* [HOW TO COMPLETE THIS TASK]
Give back an exact copy of the lines in the records below, from the line that has "Viewport: 518px width, 663px height." through the line that has "Collapse the sidebar", and nothing besides.

(Stored data entries)

--- START ---

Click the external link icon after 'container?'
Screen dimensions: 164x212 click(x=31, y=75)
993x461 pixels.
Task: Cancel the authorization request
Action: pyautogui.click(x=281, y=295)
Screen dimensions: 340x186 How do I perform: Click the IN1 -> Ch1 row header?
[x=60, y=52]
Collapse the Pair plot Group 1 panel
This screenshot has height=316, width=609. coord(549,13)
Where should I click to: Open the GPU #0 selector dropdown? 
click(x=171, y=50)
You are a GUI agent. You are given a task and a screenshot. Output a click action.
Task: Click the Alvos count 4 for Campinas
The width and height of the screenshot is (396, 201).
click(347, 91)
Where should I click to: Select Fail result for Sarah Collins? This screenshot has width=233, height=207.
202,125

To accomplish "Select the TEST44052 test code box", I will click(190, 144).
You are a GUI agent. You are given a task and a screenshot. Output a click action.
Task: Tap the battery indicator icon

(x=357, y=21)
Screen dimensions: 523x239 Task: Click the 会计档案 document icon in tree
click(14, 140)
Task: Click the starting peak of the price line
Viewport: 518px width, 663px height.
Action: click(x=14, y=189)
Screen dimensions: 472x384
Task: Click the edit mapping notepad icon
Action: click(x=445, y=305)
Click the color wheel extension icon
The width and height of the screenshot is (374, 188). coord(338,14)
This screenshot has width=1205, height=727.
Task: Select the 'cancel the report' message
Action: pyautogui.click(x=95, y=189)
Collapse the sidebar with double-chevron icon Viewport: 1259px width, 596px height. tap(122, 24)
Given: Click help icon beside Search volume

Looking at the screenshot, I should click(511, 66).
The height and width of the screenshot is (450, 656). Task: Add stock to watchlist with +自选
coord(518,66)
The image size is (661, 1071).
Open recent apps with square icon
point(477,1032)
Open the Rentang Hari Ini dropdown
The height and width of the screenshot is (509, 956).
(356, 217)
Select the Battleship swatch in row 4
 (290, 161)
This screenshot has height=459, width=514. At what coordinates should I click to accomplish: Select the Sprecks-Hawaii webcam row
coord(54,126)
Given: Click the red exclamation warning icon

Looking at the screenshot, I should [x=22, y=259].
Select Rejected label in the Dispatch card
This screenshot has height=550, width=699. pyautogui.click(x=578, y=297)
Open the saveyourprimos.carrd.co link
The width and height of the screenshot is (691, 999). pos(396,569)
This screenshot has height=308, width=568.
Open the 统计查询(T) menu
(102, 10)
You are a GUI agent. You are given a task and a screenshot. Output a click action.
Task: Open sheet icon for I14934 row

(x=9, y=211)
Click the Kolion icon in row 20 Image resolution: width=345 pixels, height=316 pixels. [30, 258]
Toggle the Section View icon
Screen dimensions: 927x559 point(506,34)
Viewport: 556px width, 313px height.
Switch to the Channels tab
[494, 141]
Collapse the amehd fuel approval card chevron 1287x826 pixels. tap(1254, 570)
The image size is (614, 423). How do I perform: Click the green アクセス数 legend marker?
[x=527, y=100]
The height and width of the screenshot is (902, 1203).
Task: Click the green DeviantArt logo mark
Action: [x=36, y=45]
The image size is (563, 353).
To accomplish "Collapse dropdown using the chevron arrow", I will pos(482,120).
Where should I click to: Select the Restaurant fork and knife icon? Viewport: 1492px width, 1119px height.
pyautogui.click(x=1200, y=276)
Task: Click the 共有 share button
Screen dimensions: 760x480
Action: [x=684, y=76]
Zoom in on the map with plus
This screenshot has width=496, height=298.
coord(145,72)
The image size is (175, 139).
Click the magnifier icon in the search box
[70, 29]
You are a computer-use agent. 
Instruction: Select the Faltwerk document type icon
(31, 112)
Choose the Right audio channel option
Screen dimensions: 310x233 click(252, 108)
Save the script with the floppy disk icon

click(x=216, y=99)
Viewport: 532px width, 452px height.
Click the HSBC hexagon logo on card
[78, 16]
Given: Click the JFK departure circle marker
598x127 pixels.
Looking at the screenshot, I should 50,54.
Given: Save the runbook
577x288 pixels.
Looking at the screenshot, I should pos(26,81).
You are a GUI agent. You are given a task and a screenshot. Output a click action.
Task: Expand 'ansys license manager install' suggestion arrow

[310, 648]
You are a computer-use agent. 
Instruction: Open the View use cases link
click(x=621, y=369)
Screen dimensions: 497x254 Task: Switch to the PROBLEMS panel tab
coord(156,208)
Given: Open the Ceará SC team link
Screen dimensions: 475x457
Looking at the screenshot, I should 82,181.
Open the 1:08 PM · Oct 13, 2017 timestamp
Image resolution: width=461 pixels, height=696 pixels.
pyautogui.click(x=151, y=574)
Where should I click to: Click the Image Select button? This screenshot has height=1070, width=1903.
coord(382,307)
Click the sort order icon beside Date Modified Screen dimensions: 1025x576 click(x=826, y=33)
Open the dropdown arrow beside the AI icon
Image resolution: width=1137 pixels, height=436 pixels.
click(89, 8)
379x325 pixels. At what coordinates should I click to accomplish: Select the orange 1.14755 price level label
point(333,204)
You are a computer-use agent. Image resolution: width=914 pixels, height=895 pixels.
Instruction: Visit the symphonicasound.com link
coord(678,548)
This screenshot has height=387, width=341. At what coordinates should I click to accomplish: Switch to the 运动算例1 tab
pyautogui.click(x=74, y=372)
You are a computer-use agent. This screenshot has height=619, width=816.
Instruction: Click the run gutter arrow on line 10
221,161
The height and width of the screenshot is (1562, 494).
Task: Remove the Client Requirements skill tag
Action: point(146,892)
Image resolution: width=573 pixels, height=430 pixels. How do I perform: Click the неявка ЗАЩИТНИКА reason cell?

--- END ---

* [THE ANSWER]
Viewport: 518px width, 663px height.
Action: click(x=14, y=189)
Screen dimensions: 472x384
Task: Click the edit mapping notepad icon
Action: click(x=445, y=305)
Click the color wheel extension icon
The width and height of the screenshot is (374, 188). coord(338,14)
This screenshot has width=1205, height=727.
Task: Select the 'cancel the report' message
Action: pyautogui.click(x=95, y=189)
Collapse the sidebar with double-chevron icon Viewport: 1259px width, 596px height. tap(122, 24)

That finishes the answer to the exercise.